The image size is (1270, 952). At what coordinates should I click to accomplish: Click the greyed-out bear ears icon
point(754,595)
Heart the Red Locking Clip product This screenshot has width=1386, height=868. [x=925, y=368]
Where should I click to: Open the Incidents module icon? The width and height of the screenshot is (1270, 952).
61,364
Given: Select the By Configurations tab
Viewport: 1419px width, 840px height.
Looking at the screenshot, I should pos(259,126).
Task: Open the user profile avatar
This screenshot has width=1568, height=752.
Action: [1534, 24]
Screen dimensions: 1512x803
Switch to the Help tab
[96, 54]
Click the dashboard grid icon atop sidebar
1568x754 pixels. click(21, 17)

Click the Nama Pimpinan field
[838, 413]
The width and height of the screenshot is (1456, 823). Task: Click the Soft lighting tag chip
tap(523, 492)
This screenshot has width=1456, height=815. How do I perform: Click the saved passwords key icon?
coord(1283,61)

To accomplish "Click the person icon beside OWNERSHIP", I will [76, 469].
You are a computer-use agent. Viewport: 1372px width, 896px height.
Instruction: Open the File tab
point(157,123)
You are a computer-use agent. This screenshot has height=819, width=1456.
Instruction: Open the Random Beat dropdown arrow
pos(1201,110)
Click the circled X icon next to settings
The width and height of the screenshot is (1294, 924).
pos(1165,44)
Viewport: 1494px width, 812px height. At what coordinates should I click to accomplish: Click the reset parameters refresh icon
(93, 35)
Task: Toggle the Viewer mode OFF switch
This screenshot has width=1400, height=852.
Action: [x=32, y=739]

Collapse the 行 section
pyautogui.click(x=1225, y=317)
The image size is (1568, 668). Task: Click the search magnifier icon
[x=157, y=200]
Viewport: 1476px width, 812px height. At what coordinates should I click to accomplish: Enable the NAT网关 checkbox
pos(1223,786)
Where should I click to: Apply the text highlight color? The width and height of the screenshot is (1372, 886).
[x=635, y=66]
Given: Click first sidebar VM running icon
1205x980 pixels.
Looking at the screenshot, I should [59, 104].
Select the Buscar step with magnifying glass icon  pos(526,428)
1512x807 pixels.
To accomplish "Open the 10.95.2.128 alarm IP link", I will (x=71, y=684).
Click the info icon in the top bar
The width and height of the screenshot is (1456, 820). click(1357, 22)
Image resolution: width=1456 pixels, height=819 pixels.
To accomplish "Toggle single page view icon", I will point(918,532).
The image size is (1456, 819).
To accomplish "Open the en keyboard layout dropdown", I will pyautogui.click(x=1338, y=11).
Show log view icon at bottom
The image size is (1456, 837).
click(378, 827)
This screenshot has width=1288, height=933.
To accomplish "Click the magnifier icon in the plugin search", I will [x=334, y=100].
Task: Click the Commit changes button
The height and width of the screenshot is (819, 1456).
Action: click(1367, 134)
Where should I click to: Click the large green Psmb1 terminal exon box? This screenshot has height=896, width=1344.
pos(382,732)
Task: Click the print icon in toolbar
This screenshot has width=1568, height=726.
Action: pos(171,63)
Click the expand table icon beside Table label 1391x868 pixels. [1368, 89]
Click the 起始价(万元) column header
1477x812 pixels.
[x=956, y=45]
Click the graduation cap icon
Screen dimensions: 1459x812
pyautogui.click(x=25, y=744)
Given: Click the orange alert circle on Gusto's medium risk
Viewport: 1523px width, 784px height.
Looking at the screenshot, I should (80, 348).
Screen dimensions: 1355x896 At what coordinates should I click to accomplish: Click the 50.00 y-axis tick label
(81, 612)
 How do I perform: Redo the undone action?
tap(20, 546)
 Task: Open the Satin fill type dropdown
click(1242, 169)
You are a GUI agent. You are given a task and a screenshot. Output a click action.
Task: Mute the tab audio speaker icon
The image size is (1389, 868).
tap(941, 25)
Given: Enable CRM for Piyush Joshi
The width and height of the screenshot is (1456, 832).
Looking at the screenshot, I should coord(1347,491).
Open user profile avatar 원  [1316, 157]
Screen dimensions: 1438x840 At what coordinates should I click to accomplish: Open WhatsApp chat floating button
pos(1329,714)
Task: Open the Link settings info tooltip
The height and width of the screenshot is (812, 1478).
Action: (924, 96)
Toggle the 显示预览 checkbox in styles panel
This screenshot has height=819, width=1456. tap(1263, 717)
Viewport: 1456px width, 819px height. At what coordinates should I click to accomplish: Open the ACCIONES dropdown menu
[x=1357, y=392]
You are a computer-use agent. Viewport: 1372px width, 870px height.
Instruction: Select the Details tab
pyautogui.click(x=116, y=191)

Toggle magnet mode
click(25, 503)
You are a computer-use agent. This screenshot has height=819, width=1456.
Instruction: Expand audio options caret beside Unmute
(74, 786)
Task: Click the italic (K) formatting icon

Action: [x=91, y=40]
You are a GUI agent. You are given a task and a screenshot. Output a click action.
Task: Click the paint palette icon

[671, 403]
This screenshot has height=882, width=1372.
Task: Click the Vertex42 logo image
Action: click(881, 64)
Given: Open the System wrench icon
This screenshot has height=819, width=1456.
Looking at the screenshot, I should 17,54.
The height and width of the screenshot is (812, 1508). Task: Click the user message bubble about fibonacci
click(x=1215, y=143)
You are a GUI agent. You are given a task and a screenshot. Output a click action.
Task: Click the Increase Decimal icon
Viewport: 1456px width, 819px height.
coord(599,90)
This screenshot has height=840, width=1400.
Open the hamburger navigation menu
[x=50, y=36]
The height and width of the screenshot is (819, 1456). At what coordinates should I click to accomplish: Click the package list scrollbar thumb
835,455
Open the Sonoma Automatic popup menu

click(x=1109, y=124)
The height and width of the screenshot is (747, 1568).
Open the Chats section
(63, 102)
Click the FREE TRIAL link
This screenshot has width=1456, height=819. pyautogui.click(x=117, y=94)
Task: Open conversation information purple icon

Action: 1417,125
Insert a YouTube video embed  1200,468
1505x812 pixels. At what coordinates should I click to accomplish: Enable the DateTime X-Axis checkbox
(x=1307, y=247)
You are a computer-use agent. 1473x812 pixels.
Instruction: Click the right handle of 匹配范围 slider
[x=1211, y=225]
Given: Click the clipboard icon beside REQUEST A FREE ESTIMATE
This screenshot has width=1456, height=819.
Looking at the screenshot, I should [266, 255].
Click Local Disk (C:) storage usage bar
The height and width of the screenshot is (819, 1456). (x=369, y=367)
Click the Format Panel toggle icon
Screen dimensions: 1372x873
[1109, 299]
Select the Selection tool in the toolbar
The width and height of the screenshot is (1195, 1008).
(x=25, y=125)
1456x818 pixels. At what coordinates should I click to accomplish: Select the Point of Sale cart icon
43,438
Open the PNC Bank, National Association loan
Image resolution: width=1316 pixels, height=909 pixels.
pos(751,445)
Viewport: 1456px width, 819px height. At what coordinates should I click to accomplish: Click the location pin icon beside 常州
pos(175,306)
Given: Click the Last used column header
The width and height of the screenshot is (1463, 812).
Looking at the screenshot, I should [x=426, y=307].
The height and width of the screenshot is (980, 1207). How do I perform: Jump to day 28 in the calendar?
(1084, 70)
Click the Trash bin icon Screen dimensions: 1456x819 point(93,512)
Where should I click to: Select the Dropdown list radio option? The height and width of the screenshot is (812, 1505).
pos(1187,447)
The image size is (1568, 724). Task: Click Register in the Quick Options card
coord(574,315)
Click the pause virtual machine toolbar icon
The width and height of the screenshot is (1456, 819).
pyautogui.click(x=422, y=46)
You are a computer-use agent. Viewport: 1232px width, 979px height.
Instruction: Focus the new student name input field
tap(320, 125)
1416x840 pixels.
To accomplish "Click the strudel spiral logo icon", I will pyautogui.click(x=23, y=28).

****************************************

■ **Directions**
Return every line above exactly.

■ **Exercise answer**
The image size is (1270, 952). At what coordinates should I click to accomplish: Click the greyed-out bear ears icon
point(754,595)
Heart the Red Locking Clip product This screenshot has width=1386, height=868. [x=925, y=368]
Where should I click to: Open the Incidents module icon? The width and height of the screenshot is (1270, 952).
61,364
Given: Select the By Configurations tab
Viewport: 1419px width, 840px height.
Looking at the screenshot, I should pos(259,126).
Task: Open the user profile avatar
This screenshot has width=1568, height=752.
Action: [1534, 24]
Screen dimensions: 1512x803
Switch to the Help tab
[96, 54]
Click the dashboard grid icon atop sidebar
1568x754 pixels. click(21, 17)

Click the Nama Pimpinan field
[838, 413]
The width and height of the screenshot is (1456, 823). Task: Click the Soft lighting tag chip
tap(523, 492)
This screenshot has width=1456, height=815. How do I perform: Click the saved passwords key icon?
coord(1283,61)

To accomplish "Click the person icon beside OWNERSHIP", I will [76, 469].
You are a computer-use agent. Viewport: 1372px width, 896px height.
Instruction: Open the File tab
point(157,123)
You are a computer-use agent. This screenshot has height=819, width=1456.
Instruction: Open the Random Beat dropdown arrow
pos(1201,110)
Click the circled X icon next to settings
The width and height of the screenshot is (1294, 924).
pos(1165,44)
Viewport: 1494px width, 812px height. At what coordinates should I click to accomplish: Click the reset parameters refresh icon
(93, 35)
Task: Toggle the Viewer mode OFF switch
This screenshot has width=1400, height=852.
Action: [x=32, y=739]

Collapse the 行 section
pyautogui.click(x=1225, y=317)
The image size is (1568, 668). Task: Click the search magnifier icon
[x=157, y=200]
Viewport: 1476px width, 812px height. At what coordinates should I click to accomplish: Enable the NAT网关 checkbox
pos(1223,786)
Where should I click to: Apply the text highlight color? The width and height of the screenshot is (1372, 886).
[x=635, y=66]
Given: Click first sidebar VM running icon
1205x980 pixels.
Looking at the screenshot, I should [59, 104].
Select the Buscar step with magnifying glass icon  pos(526,428)
1512x807 pixels.
To accomplish "Open the 10.95.2.128 alarm IP link", I will (x=71, y=684).
Click the info icon in the top bar
The width and height of the screenshot is (1456, 820). click(1357, 22)
Image resolution: width=1456 pixels, height=819 pixels.
To accomplish "Toggle single page view icon", I will point(918,532).
The image size is (1456, 819).
To accomplish "Open the en keyboard layout dropdown", I will pyautogui.click(x=1338, y=11).
Show log view icon at bottom
The image size is (1456, 837).
click(378, 827)
This screenshot has width=1288, height=933.
To accomplish "Click the magnifier icon in the plugin search", I will [x=334, y=100].
Task: Click the Commit changes button
The height and width of the screenshot is (819, 1456).
Action: click(1367, 134)
Where should I click to: Click the large green Psmb1 terminal exon box? This screenshot has height=896, width=1344.
pos(382,732)
Task: Click the print icon in toolbar
This screenshot has width=1568, height=726.
Action: pos(171,63)
Click the expand table icon beside Table label 1391x868 pixels. [1368, 89]
Click the 起始价(万元) column header
1477x812 pixels.
[x=956, y=45]
Click the graduation cap icon
Screen dimensions: 1459x812
pyautogui.click(x=25, y=744)
Given: Click the orange alert circle on Gusto's medium risk
Viewport: 1523px width, 784px height.
Looking at the screenshot, I should (80, 348).
Screen dimensions: 1355x896 At what coordinates should I click to accomplish: Click the 50.00 y-axis tick label
(81, 612)
 How do I perform: Redo the undone action?
tap(20, 546)
 Task: Open the Satin fill type dropdown
click(1242, 169)
You are a GUI agent. You are given a task and a screenshot. Output a click action.
Task: Mute the tab audio speaker icon
The image size is (1389, 868).
tap(941, 25)
Given: Enable CRM for Piyush Joshi
The width and height of the screenshot is (1456, 832).
Looking at the screenshot, I should coord(1347,491).
Open user profile avatar 원  [1316, 157]
Screen dimensions: 1438x840 At what coordinates should I click to accomplish: Open WhatsApp chat floating button
pos(1329,714)
Task: Open the Link settings info tooltip
The height and width of the screenshot is (812, 1478).
Action: (924, 96)
Toggle the 显示预览 checkbox in styles panel
This screenshot has height=819, width=1456. tap(1263, 717)
Viewport: 1456px width, 819px height. At what coordinates should I click to accomplish: Open the ACCIONES dropdown menu
[x=1357, y=392]
You are a computer-use agent. Viewport: 1372px width, 870px height.
Instruction: Select the Details tab
pyautogui.click(x=116, y=191)

Toggle magnet mode
click(25, 503)
You are a computer-use agent. This screenshot has height=819, width=1456.
Instruction: Expand audio options caret beside Unmute
(74, 786)
Task: Click the italic (K) formatting icon

Action: [x=91, y=40]
You are a GUI agent. You are given a task and a screenshot. Output a click action.
Task: Click the paint palette icon

[671, 403]
This screenshot has height=882, width=1372.
Task: Click the Vertex42 logo image
Action: click(881, 64)
Given: Open the System wrench icon
This screenshot has height=819, width=1456.
Looking at the screenshot, I should 17,54.
The height and width of the screenshot is (812, 1508). Task: Click the user message bubble about fibonacci
click(x=1215, y=143)
You are a GUI agent. You are given a task and a screenshot. Output a click action.
Task: Click the Increase Decimal icon
Viewport: 1456px width, 819px height.
coord(599,90)
This screenshot has height=840, width=1400.
Open the hamburger navigation menu
[x=50, y=36]
The height and width of the screenshot is (819, 1456). At what coordinates should I click to accomplish: Click the package list scrollbar thumb
835,455
Open the Sonoma Automatic popup menu

click(x=1109, y=124)
The height and width of the screenshot is (747, 1568).
Open the Chats section
(63, 102)
Click the FREE TRIAL link
This screenshot has width=1456, height=819. pyautogui.click(x=117, y=94)
Task: Open conversation information purple icon

Action: 1417,125
Insert a YouTube video embed  1200,468
1505x812 pixels. At what coordinates should I click to accomplish: Enable the DateTime X-Axis checkbox
(x=1307, y=247)
You are a computer-use agent. 1473x812 pixels.
Instruction: Click the right handle of 匹配范围 slider
[x=1211, y=225]
Given: Click the clipboard icon beside REQUEST A FREE ESTIMATE
This screenshot has width=1456, height=819.
Looking at the screenshot, I should [266, 255].
Click Local Disk (C:) storage usage bar
The height and width of the screenshot is (819, 1456). (x=369, y=367)
Click the Format Panel toggle icon
Screen dimensions: 1372x873
[1109, 299]
Select the Selection tool in the toolbar
The width and height of the screenshot is (1195, 1008).
(x=25, y=125)
1456x818 pixels. At what coordinates should I click to accomplish: Select the Point of Sale cart icon
43,438
Open the PNC Bank, National Association loan
Image resolution: width=1316 pixels, height=909 pixels.
pos(751,445)
Viewport: 1456px width, 819px height. At what coordinates should I click to accomplish: Click the location pin icon beside 常州
pos(175,306)
Given: Click the Last used column header
The width and height of the screenshot is (1463, 812).
Looking at the screenshot, I should [x=426, y=307].
The height and width of the screenshot is (980, 1207). How do I perform: Jump to day 28 in the calendar?
(1084, 70)
Click the Trash bin icon Screen dimensions: 1456x819 point(93,512)
Where should I click to: Select the Dropdown list radio option? The height and width of the screenshot is (812, 1505).
pos(1187,447)
The image size is (1568, 724). Task: Click Register in the Quick Options card
coord(574,315)
Click the pause virtual machine toolbar icon
The width and height of the screenshot is (1456, 819).
pyautogui.click(x=422, y=46)
You are a computer-use agent. Viewport: 1232px width, 979px height.
Instruction: Focus the new student name input field
tap(320, 125)
1416x840 pixels.
To accomplish "Click the strudel spiral logo icon", I will pyautogui.click(x=23, y=28).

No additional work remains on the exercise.